3
Saudagar dari timur berkumis tipis, setengah kepalanya botak sementara bagian belakang berambut panjang dan dikepang satu. Bajunya hanya satu potong, terusan dari badan bagian atas sampai tumit, berwarna merah dengan motif tak dikenali dan berkilau. Mereka berbicara dengan bahasa yang tidak dipahami orang Daha sehingga mereka membutuhkan penerjemah. Sementra Raja dan beberapa tumenggung bernegosiasi dan bertanya banyak hal pada si saudagar, para putri raja dan putri tumenggung berkutat dengan barang-barang yang dibawa saudagar.
Barang-barang dengan kualitas nomor satu dibawa ke hadapan para putri raja sementara kualitas yang lebih rendah dibawa ke hadapan para putri tumenggung. Dasar wanita, tidak peduli mereka putri siapa, jika sedang belanja pasti berisik. Walau kali ini berisiknya mereka adalah karena menyuruh dayang masing-masing untuk mengambil ini dan itu. Berbeda dengan putri lain yang menggerakan satu atau dua dayang saja, Dewi Galuh menggerakkan semua dayangnya dan mereka bekerja ekstra keras, terutama Harini.
Harini selalu selangkah lebih depan dari dayang lain.
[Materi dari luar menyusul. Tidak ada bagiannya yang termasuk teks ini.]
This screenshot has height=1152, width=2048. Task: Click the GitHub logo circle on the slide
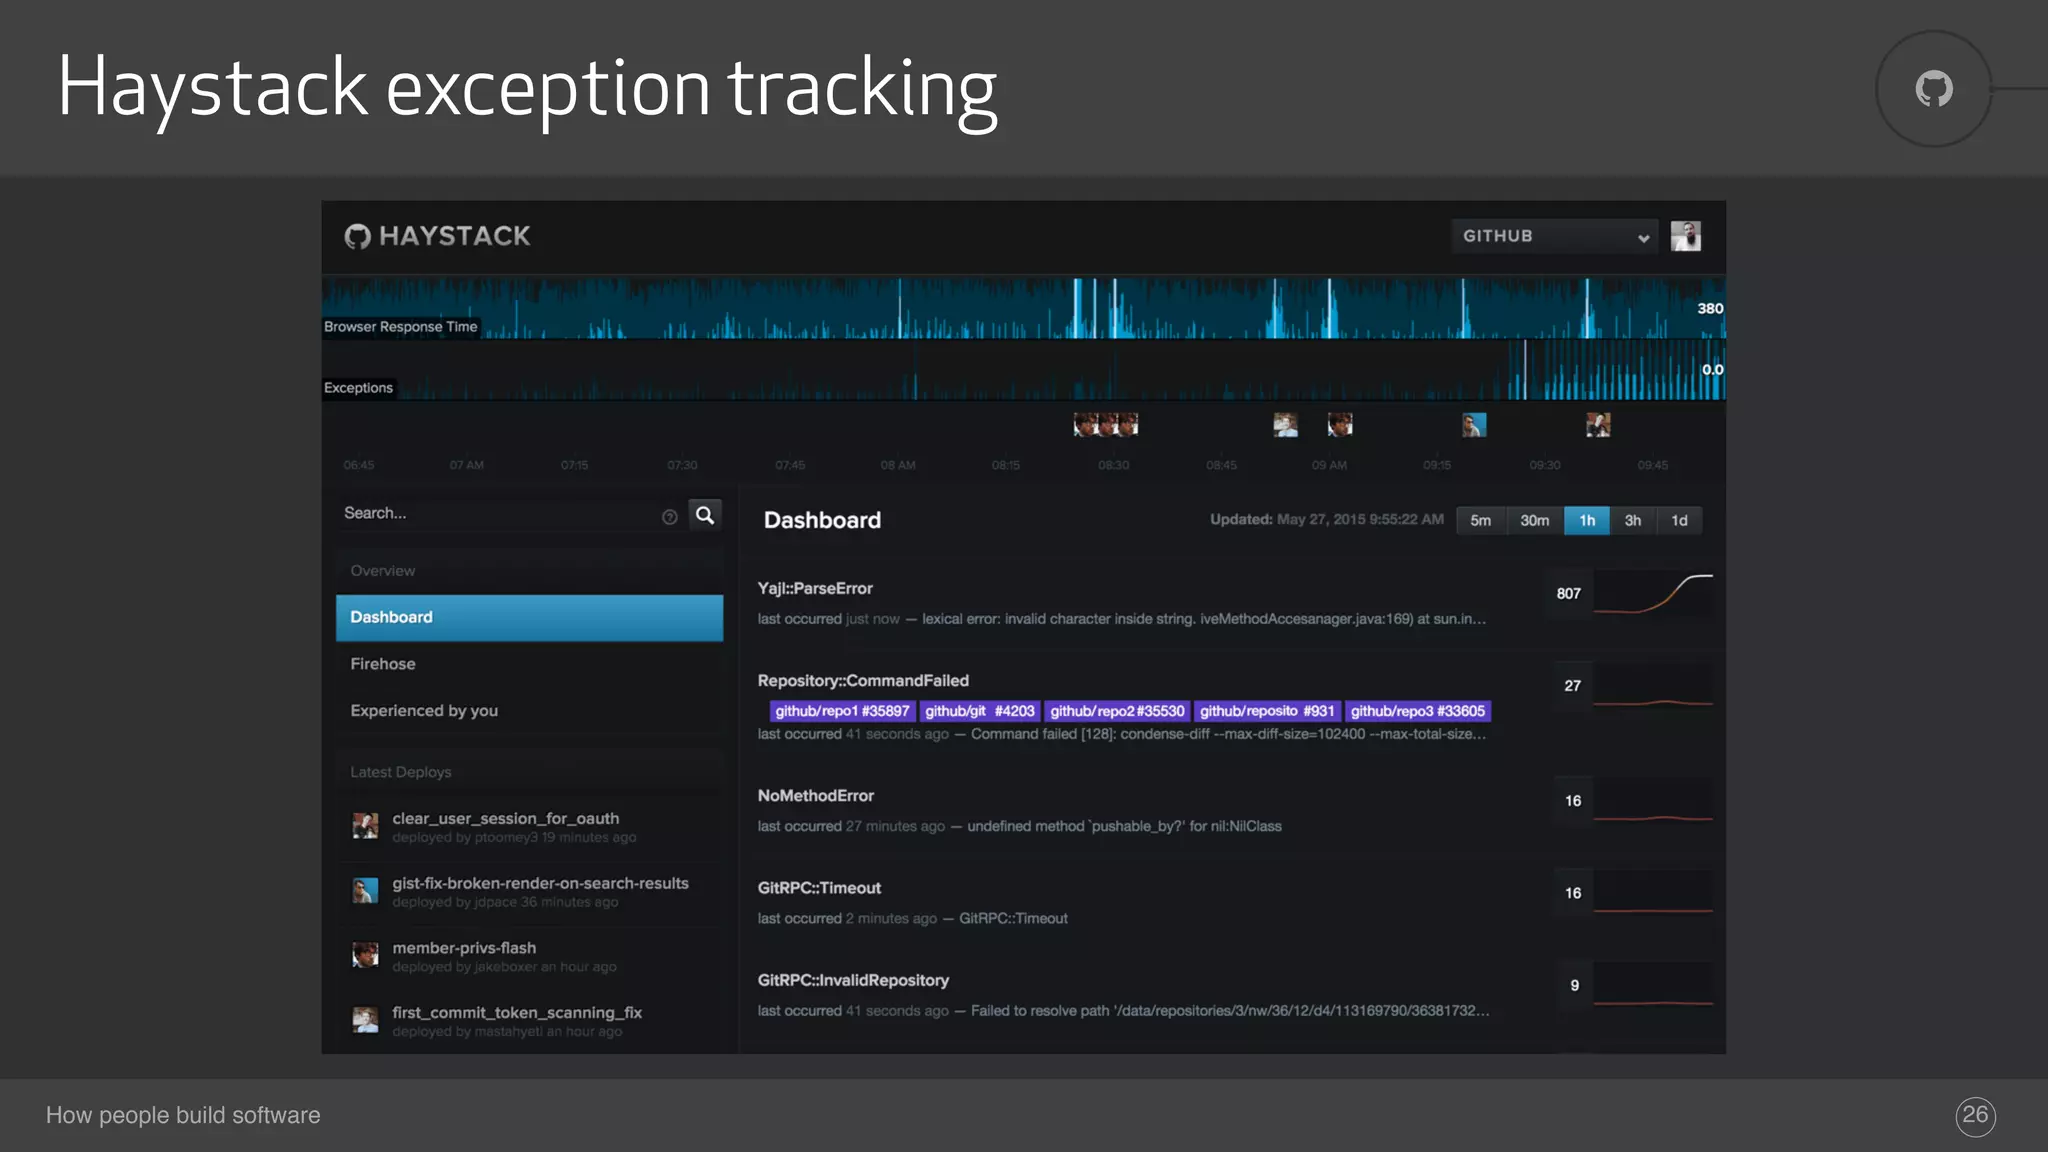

Dia sudah bergerak bahkan sebelum disuruh untuk mengambilkan sesuatu. Namun, usahanya itu tidak diterima oleh Dewi Galuh. Tuan putri itu masih bersikap dingin padanya. Gara-gara Harini mengizinkan Candra Kirana masuk ke kamar dan mengambil tusuk konde kesayangannya, selain kena hukum cambuk, Harini juga dikucilkan dan diabaikan sama sekali padahal awalnya dia adalah dayang kesayangan Dewi Galuh.
Harini sedang mencoba mengambil posisi itu kembali, tetapi tidak peduli seberapa keras dia mencoba, Dewi Galuh tetap tidak mengacuhkannya. Harini melirik Mbok Mina dengan putus asa, meminta tolong padanya. Namun, bagai bergantung pada akar lapuk, dayang senior yang melayani Dewi Galuh hanya bisa membalas tatapan itu dengan iba.
Anuja sempat merasa kasihan, namun dia juga tidak bisa berbuat apa-apa. Janya mengatakan Anuja harus berterima kasih karena Putri Candra Kirana membalaskan dendam untuknya, tetapi Anuja tidak ingin menunjukkan bahwa dia menginginkan hal buruk menimpa temannya. Yah, dia dan Harini tidak benar-benar berteman, tetapi mereka bersama-sama besar di istana, bagaimanapun, dia tidak ingin kejadian buruk menimpa orang yang dikenalinya. Lagi pula, seperti yang sudah dia katakan pada Putri Candra Kirana dan Janya, dia dan lelaki itu tidak ada hubungan apa-apa. Memang ada beberapa kali saling melempar rayuan, tetapi dia tidak memiliki perasaan yang dalam terhadap lelaki itu.
"Ndoro Putri, lihatlah kalung batu ini. Bukankah warnanya sangat cantik?" Jenya memperlihatkan sebuah kalung emas dengan liontin batu giok berbentuk bulan sabit dihiasi bintang-bintang kecil bergelayutan dengan rantai-rantai kecil. Mata Candra Kirana berbinar dan mengambil benda di tangan Janya.
"Berikan kalung itu padaku!" seru Dewi Galuh yang duduk di seberangnya. "Aku melihatnya lebih dulu."
Candra Kirana meletakkan kembali kalung itu ke tangan Janya tanpa berkata-kata dan memberi isyarat pada dayangnya untuk menuruti permintaan Dewi Galuh. Wajah Janya jelas menunjukkan ingin sekali dia protes, tetapi pada akhirnya dia menurut ketika melihat gelengan Candra Kirana yang tetap tersenyum.
Senyum memang tidak pernah hilang menghiasi wajahnya sejak semalam. Seperti halnya Dewi Galuh, Candra Kirana juga tentu saja sangat senang mendengar kabar bahwa putra mahkota dari Kahuripan akan datang berkunjung, hanya saja dia tidak menunjukkannya seperti sang kakak.
Putra mahkota dari Kahuripan sangat tersohor, bukan hanya karena kemampuan bela diri namun juga ketampanannya. Menurut burung-burung yang berkicau, sang putra mahkota sedang mencari seorang istri.
Lagi-lagi mimpi itu datang, pangeran berkuda putih yang menjemputnya untuk bersama-sama menuju senja dan mengakhiri hari dengan bahagia. Tidak ada jaminan jika dia akan terpilih, tetapi dia tetap berharap dengan hati gembira.